# Problem description:
Take from the listing each line that has the string "computer".
------------------------------------
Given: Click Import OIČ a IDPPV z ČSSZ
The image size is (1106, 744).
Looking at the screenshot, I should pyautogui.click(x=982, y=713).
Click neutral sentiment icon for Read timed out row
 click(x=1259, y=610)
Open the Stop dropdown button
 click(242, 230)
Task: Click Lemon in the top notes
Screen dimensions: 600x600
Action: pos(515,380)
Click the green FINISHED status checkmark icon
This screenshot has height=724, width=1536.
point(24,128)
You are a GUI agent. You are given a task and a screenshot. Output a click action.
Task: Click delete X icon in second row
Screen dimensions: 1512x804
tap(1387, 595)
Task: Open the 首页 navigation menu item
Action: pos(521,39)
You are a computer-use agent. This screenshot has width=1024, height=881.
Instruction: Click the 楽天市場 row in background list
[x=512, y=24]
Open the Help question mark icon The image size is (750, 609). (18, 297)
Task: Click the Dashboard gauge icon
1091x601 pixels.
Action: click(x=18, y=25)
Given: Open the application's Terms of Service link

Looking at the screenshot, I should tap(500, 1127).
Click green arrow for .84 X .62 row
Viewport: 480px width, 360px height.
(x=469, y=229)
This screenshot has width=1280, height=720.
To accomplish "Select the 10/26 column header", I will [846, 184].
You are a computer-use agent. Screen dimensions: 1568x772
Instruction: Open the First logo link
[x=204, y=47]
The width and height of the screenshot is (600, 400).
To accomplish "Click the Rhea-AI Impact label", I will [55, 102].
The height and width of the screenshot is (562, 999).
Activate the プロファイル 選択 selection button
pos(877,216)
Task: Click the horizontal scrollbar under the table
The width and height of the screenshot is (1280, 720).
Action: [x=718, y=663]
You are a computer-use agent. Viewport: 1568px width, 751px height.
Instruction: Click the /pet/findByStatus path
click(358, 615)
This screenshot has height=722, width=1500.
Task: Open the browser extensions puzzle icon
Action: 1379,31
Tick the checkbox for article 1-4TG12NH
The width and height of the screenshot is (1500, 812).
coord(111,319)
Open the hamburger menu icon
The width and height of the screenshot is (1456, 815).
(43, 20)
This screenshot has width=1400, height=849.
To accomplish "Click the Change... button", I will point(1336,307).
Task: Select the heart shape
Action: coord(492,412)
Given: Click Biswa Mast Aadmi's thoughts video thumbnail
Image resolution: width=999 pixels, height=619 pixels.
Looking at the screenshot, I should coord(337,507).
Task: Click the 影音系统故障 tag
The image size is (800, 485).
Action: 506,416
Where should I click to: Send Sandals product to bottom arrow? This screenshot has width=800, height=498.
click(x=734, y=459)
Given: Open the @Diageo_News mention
------------------------------------
# Finished task:
You are a computer-use agent. This screenshot has width=1024, height=881.
You are a computer-use agent. Screen dimensions: 1568x772
You are a computer-use agent. Viewport: 1568px width, 751px height.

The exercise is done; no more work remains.